Work task: Without the pictures, copy all of the data exactly.

*** Block opens ***

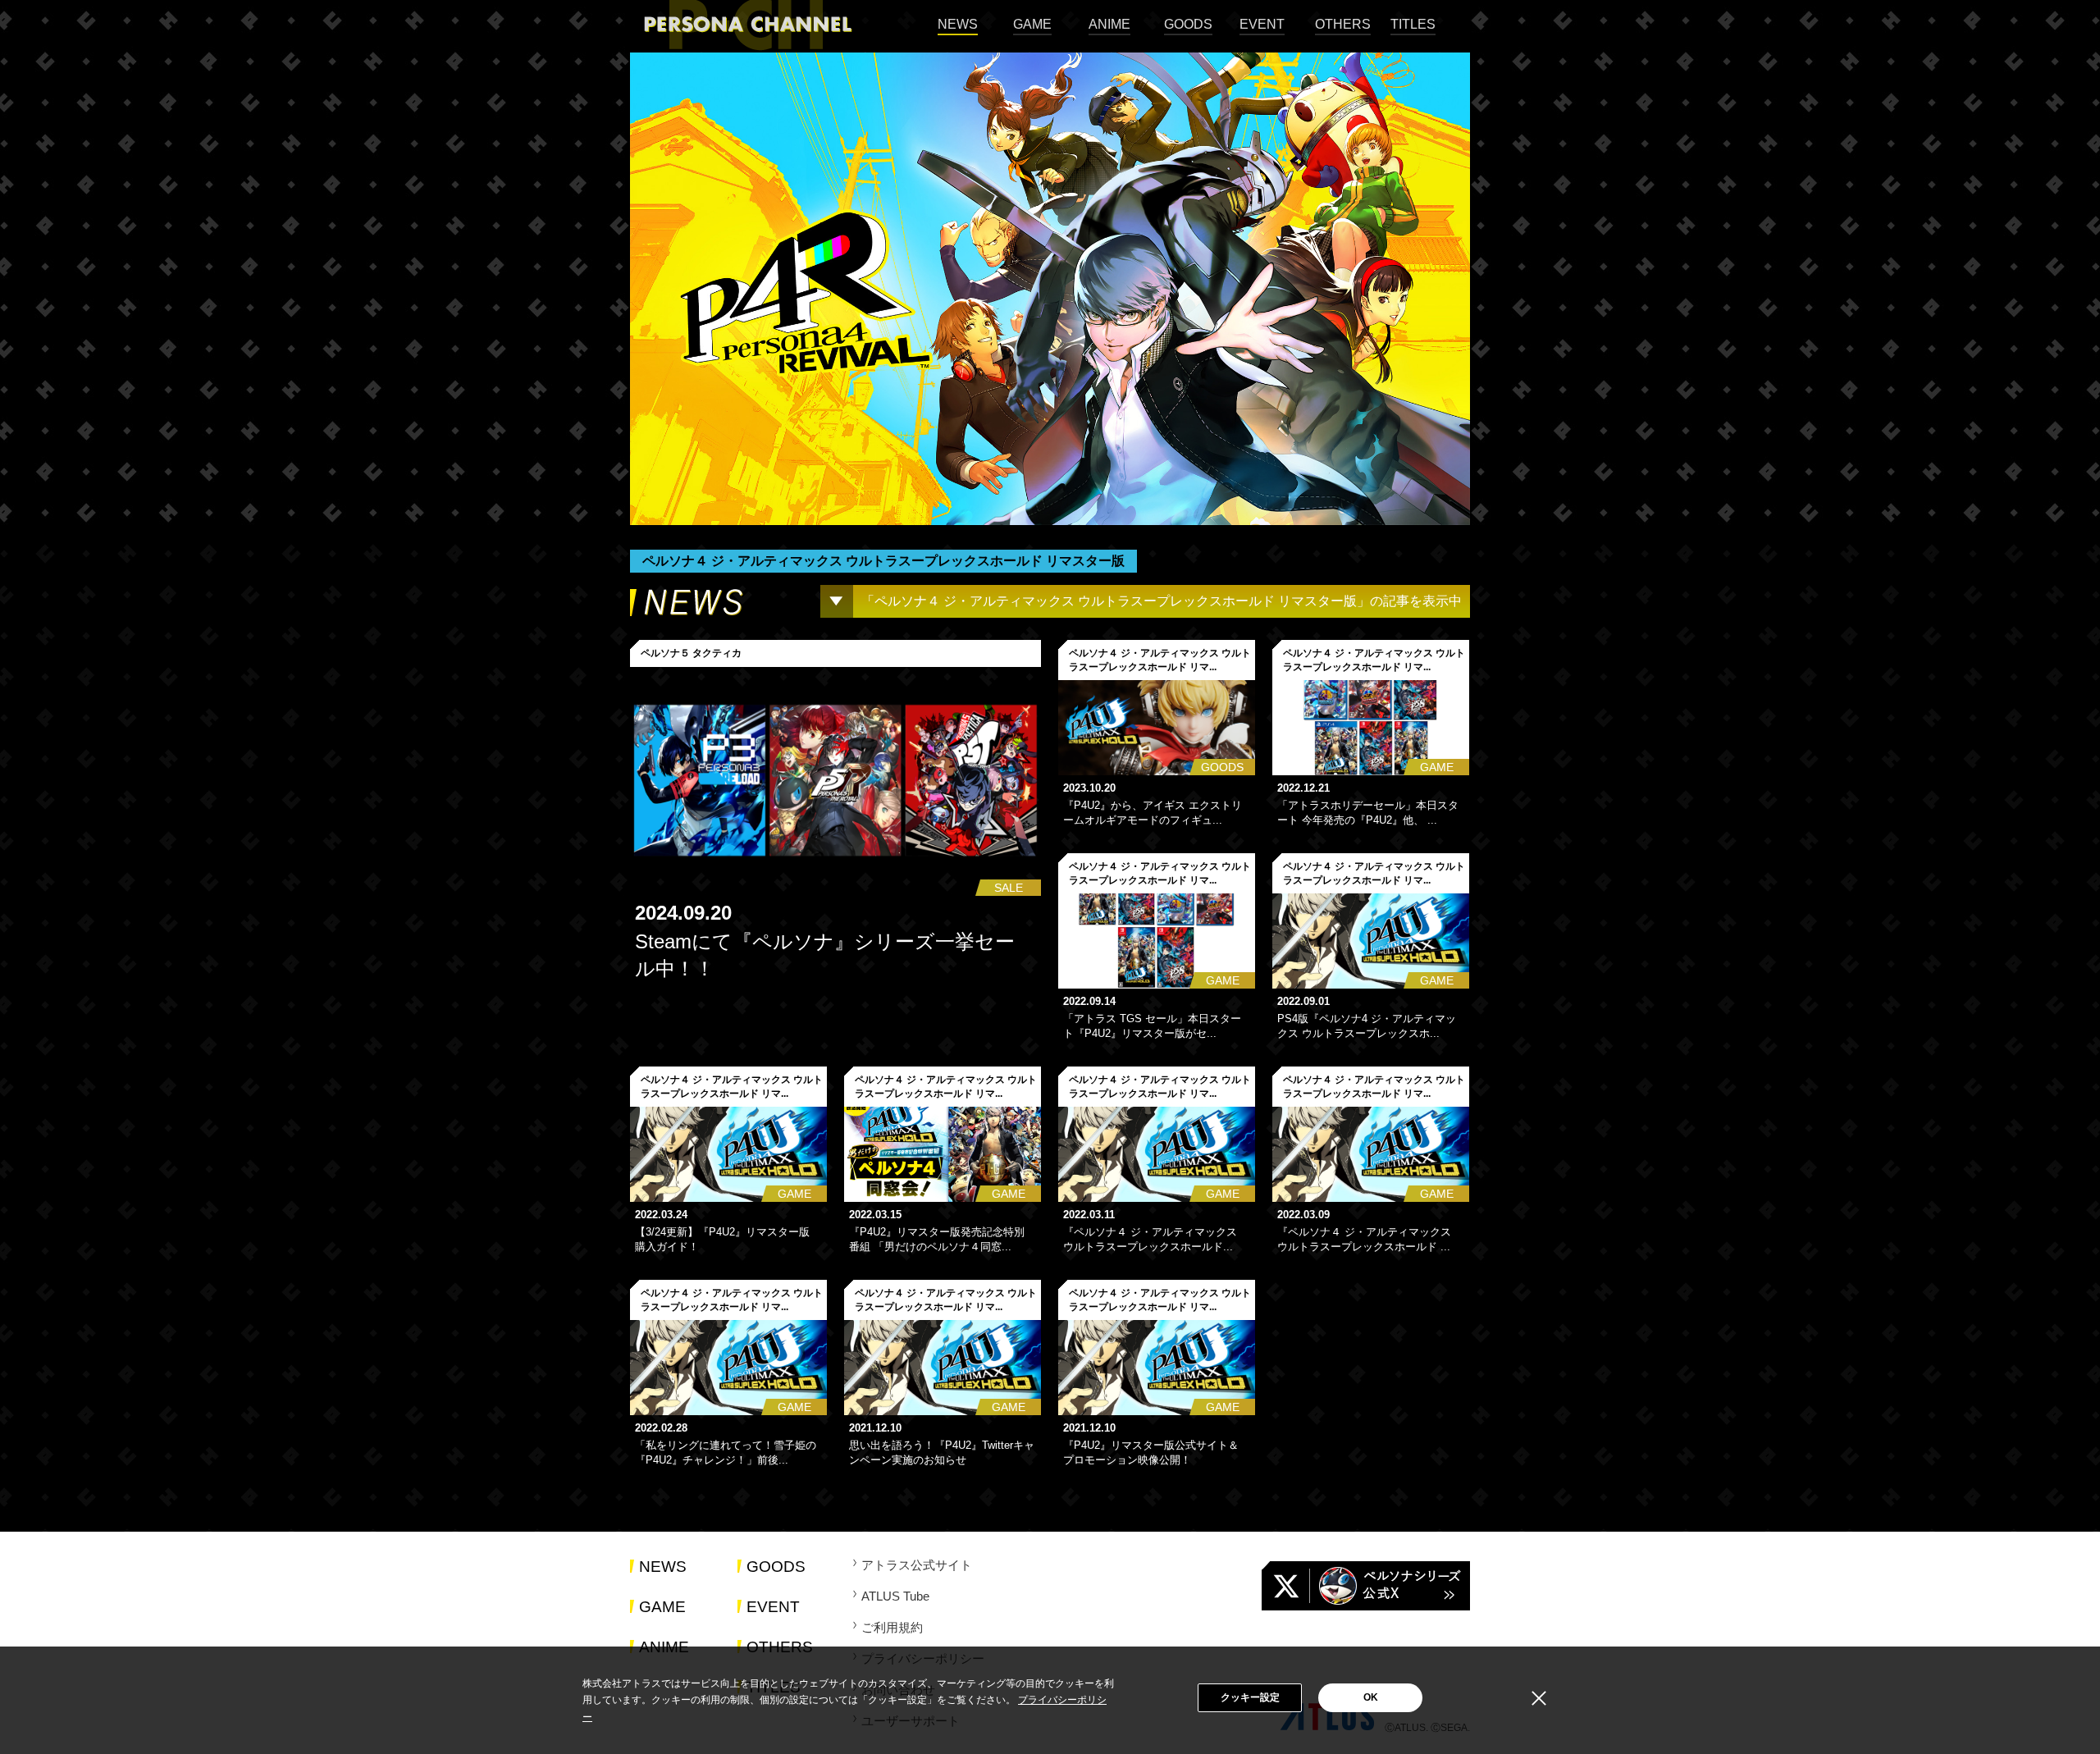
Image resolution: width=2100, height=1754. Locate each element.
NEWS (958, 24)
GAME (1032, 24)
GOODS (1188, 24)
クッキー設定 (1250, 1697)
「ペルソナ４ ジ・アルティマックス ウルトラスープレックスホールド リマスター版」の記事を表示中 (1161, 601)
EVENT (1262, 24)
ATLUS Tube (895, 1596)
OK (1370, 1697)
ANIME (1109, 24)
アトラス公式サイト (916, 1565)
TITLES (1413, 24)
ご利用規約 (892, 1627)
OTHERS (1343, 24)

*** Block closes ***

Completed task:
Image resolution: width=2100, height=1754. Locate each element.
NEWS (958, 24)
GAME (1032, 24)
GOODS (1188, 24)
クッキー設定 (1250, 1697)
「ペルソナ４ ジ・アルティマックス ウルトラスープレックスホールド リマスター版」の記事を表示中 (1161, 601)
EVENT (1262, 24)
ATLUS Tube (895, 1596)
OK (1370, 1697)
ANIME (1109, 24)
アトラス公式サイト (916, 1565)
TITLES (1413, 24)
ご利用規約 (892, 1627)
OTHERS (1343, 24)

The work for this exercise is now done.